» **Stated exercise**: Carry on the passage below about writers and the publishing industry, starting right after its last sentence.

» **Supplied text**:
· · · · ·

A writer does not have to set any fixed price, he has no major overheads to consider apart from hosting a website and the tools with which to produce the original work. Translations, as we've seen with Cory Doctorow's work, can be undertaken by eager and willing fans of the work. Editing can be done by the writer if he's so inclined, shared amongst 'alpha-testers' or outsourced to a more critical eye. The argument of quality derived from the series of hurdles a writer must go through in the traditional publishing industry is almost laughable when we look at the 'quality' of what is released by that same industry every day. The writer, alone, setting his own price, working at whatever pace he may wish, and in direct contact with the readers becomes his own publishing industry. This writer, savvy with P2P distribution, excited by what technology offers and working under his own profit incentives, cannot be beat by an industry that is still trying to fit an old business model into into the connected world. This new writer is free to write whatever fancy he likes without worry or fear of the bottom-line, he gives his writing away free and asks in return only the kindness of strangers to keep him going.

The future may not be subsidized, but it is more than likely to be gifted from reader to writer and back again. Maybe, in that future we'll see more rubbish, but we'll also discover diamonds and those diamonds, for us the readers, will cost less and less. In this model individual liberty and collective sharing becomes part and parcel of the way things are.

For me, the publishing industry is a dinosaur looking up into the sky as the comet approaches, a puzzled look upon its face.
This last chunk is true as far as it goes. But I note that even authors who have successfully used the "internet tip jar" are thrilled to place their work with a real publisher. (Anecdote: Sharon Lee & Steven Miller wrote two of their recent novels on-line for tip-jar payment while they were between publishers. It helped to keep a roof over their heads, and was a generally good thing. But they're still thrilled to have placed the books with Baen -- publication expected in 2010 sometime. And they'll make LOTS more money from the published versions than they did through the tip-jar. But I digress...)

· · · · ·

» **Data rows**:

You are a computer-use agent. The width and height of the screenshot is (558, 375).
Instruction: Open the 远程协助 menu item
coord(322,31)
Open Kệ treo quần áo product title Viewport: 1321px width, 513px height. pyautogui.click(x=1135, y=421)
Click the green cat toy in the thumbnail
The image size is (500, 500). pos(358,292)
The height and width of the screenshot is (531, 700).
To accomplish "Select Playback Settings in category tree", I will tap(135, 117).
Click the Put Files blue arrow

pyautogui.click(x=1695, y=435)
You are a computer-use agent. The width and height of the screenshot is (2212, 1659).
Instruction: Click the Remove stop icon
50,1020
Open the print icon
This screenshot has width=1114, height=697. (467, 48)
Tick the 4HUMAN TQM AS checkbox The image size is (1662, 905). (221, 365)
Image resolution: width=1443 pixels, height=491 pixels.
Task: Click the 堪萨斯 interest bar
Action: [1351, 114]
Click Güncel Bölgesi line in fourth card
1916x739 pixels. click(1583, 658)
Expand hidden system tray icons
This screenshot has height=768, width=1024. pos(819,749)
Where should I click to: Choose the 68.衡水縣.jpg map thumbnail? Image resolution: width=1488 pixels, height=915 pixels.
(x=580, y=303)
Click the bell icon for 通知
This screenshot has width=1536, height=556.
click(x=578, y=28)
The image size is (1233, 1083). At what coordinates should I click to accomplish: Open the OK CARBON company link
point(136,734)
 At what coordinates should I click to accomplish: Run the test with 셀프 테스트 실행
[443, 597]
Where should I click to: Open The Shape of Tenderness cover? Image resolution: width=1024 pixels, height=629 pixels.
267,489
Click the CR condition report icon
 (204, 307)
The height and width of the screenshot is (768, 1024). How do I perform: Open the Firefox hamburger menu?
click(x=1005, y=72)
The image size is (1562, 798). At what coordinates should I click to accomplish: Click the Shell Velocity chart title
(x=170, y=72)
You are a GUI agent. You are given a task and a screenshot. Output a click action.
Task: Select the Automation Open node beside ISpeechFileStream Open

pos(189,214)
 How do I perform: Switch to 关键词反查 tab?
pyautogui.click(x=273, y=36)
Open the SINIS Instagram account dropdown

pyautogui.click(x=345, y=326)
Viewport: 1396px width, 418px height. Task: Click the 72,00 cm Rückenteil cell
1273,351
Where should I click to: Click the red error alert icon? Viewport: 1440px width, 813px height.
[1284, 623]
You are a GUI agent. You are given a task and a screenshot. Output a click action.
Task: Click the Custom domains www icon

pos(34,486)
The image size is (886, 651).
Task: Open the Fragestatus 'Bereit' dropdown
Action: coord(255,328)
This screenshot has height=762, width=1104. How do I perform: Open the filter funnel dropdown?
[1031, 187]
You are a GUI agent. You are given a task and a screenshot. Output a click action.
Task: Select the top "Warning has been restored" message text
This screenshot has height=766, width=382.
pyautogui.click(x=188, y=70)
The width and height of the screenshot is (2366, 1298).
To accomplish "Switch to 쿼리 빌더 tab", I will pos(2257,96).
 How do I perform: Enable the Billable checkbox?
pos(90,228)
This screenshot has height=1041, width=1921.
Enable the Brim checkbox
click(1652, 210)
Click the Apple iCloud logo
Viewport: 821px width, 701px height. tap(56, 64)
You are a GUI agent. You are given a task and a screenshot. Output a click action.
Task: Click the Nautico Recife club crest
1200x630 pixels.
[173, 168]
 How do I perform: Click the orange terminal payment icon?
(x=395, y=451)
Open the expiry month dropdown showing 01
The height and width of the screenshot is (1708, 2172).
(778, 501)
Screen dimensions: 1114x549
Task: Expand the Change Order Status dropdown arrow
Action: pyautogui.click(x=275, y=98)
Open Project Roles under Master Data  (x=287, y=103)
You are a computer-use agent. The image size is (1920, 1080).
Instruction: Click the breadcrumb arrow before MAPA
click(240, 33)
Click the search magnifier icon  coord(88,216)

· · · · ·

» **Answer**:
Anyway, it's a lovely vision. I fear, however, that it will be a very long time before we see major authors "published" this way rather than through traditional publishing houses (or even semi-traditional ones like Baen). Fortunately, a free market leaves lots of room for lots of different business models. If the on-line, self-"published", crowd-sourced model really is better -- it'll win. And that will be just fine. If it isn't, it won't win. And that will be just fine too.

Thanks again for a well-written and well-argued post!

Xenophon

P.S. You wrote: "The argument of quality derived from the series of hurdles a writer must go through in the traditional publishing industry is almost laughable when we look at the 'quality' of what is released by that same industry every day."

Actually, if you dig into the slush-pile (at any publisher that still has one) you'll see that the argument of quality is, if anything, understated. The "quality" of writing demonstrated by the average submission really is that much worse than even the published dreck we see "released by that same industry every day." Metaphorically speaking, the average slush-pile submission makes the beginning musicians of my notional elementary-school talent show sound like the New York Philharmonic!

Last edited by Xenophon; 02-13-2009 at 03:23 PM. Reason: clarified writing in the post script.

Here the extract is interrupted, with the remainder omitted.